Stored records
◆ ◆ ◆ ◆

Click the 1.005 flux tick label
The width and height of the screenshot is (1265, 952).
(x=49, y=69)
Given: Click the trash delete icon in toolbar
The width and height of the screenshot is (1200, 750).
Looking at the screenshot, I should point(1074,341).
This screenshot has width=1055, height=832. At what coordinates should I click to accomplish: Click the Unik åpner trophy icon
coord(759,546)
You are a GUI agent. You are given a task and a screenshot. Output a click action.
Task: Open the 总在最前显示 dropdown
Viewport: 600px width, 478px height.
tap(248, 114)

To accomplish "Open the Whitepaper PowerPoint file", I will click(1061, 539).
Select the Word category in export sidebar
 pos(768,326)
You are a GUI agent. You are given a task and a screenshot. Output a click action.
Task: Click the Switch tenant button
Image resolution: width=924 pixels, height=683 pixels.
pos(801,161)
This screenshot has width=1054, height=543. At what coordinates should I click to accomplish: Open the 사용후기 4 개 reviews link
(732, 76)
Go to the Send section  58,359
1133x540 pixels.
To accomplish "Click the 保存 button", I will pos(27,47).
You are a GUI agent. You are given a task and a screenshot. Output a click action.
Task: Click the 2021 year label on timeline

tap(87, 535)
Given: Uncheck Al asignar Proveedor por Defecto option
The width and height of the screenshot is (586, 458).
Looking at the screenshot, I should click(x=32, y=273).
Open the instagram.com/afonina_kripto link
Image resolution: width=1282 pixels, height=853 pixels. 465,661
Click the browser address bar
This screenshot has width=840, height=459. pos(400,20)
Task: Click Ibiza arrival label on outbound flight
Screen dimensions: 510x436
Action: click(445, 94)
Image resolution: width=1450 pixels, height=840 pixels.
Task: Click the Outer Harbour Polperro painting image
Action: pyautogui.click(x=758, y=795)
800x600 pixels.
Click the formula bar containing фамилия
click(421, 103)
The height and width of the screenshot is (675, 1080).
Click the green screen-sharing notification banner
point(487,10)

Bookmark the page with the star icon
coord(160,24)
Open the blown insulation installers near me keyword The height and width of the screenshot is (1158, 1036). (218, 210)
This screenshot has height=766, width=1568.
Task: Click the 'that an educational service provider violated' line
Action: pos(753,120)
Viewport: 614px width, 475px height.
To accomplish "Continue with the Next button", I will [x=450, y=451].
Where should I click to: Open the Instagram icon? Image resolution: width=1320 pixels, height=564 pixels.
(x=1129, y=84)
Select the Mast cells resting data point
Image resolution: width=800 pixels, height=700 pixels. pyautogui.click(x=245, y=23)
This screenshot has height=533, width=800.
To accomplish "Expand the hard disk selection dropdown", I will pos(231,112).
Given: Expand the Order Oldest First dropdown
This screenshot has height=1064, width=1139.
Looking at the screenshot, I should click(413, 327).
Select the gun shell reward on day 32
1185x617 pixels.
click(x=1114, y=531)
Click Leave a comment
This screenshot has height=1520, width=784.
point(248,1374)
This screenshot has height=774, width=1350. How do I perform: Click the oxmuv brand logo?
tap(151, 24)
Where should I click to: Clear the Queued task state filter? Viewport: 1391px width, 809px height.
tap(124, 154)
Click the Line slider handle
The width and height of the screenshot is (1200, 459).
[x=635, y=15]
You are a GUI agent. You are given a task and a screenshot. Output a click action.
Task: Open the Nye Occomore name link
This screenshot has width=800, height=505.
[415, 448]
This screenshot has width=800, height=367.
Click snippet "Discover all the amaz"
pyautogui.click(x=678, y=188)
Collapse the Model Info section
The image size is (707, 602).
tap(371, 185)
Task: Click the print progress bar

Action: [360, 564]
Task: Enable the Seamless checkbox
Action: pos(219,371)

◆ ◆ ◆ ◆

» **EXERCISE DETAILS**
Determine the number of lines above holding the string "Expand". Reply with it and nothing more.

» **ANSWER BOX**
2